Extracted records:
━━━━━━━━

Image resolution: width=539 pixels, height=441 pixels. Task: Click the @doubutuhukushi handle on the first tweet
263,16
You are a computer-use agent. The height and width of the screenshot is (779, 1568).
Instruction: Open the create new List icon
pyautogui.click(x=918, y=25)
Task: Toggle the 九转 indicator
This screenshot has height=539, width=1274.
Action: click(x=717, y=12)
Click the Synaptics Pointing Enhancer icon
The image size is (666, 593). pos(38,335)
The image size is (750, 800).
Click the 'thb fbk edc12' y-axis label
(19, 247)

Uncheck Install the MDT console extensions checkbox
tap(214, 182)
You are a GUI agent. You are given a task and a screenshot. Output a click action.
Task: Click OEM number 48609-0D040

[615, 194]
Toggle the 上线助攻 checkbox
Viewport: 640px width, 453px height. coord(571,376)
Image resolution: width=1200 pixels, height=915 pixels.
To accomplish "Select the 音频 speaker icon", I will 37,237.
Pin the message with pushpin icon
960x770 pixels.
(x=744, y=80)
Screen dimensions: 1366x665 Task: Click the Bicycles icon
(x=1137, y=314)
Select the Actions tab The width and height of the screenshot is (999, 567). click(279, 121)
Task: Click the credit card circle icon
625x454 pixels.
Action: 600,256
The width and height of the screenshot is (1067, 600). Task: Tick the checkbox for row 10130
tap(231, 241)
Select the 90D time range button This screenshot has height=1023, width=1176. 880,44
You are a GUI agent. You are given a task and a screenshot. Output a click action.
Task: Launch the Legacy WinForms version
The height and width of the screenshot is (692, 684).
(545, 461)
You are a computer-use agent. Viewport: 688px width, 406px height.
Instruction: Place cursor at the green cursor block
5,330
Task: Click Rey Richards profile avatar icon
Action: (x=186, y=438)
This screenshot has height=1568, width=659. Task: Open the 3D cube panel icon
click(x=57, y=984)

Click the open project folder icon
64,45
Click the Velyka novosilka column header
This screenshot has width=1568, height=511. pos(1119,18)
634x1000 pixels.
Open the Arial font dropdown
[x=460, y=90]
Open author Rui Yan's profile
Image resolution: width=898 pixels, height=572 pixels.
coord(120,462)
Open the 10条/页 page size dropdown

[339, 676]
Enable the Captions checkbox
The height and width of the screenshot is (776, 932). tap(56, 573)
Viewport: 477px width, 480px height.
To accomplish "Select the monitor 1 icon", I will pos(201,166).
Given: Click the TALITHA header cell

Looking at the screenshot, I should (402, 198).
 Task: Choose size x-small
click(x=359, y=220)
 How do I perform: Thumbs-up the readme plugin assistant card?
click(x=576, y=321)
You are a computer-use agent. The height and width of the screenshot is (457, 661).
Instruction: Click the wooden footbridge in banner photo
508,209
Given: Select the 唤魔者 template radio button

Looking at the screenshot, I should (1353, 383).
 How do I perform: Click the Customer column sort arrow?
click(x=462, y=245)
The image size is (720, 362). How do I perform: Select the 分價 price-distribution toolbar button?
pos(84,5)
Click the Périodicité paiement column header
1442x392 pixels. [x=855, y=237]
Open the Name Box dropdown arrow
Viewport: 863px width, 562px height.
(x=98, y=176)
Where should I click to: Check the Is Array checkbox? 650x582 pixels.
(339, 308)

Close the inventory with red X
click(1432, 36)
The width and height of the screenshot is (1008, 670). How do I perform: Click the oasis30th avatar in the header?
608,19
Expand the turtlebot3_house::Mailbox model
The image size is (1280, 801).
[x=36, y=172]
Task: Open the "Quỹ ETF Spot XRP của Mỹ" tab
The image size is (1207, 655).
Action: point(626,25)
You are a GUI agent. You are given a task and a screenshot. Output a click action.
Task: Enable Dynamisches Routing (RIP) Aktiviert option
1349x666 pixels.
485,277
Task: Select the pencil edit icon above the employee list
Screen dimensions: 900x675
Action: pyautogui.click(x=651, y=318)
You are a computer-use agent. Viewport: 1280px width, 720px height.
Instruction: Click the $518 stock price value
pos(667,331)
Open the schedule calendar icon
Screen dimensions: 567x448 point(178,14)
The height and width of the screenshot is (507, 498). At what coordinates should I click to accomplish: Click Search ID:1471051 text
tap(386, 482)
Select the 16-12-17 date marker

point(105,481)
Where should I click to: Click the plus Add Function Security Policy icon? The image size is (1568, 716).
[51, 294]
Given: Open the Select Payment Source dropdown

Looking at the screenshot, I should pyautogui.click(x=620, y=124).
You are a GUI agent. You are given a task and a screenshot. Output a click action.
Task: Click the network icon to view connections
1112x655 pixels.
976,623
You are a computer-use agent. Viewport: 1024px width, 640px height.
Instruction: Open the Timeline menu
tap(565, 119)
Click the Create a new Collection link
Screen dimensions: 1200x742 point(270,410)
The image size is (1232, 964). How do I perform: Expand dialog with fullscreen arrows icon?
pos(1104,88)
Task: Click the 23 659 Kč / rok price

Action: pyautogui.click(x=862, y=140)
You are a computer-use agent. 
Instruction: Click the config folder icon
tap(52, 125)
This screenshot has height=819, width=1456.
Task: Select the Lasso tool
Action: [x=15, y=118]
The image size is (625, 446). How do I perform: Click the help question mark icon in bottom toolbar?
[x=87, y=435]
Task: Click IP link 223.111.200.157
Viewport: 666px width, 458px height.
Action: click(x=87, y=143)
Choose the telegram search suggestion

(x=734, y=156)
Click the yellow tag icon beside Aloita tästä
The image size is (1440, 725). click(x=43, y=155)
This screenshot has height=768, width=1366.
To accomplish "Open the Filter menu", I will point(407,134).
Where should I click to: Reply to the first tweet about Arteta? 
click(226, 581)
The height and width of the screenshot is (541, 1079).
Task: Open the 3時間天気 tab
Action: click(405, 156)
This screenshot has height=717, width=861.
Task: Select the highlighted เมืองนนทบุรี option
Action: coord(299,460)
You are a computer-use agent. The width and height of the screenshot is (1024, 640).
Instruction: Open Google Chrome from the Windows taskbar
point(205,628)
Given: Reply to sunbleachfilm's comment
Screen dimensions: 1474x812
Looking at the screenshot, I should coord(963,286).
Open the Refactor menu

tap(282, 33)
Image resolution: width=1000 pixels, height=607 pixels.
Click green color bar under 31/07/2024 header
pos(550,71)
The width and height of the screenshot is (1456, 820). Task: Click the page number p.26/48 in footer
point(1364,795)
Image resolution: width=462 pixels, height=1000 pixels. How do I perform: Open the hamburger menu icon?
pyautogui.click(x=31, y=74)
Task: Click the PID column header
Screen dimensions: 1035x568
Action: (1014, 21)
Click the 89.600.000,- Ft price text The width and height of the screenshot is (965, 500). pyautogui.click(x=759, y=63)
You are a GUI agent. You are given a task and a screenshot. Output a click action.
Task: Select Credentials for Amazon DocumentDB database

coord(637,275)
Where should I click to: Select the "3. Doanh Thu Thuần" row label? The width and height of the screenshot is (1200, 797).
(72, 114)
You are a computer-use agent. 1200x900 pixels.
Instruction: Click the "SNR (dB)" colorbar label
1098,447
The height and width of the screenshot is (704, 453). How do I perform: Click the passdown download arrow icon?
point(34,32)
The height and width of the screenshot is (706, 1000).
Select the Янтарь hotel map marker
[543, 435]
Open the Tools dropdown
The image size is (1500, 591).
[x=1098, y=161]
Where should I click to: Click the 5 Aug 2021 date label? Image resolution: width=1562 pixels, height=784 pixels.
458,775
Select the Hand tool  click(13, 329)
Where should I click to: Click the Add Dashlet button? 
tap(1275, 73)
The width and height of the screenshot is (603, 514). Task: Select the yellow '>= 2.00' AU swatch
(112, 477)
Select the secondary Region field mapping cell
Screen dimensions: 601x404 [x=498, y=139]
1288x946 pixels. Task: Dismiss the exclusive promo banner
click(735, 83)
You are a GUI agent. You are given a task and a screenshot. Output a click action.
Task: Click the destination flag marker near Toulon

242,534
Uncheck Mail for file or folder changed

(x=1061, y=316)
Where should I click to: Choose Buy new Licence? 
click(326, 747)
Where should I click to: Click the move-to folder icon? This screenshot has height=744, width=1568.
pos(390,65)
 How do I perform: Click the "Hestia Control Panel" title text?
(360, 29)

━━━━━━━━

#### TASK TO COMPLETE
Going through the data above, return each line with the word "will".

#### RESULT OF THIS TASK
To accomplish "Select the 音频 speaker icon", I will 37,237.
To accomplish "Select the monitor 1 icon", I will pos(201,166).
To accomplish "Open the Filter menu", I will point(407,134).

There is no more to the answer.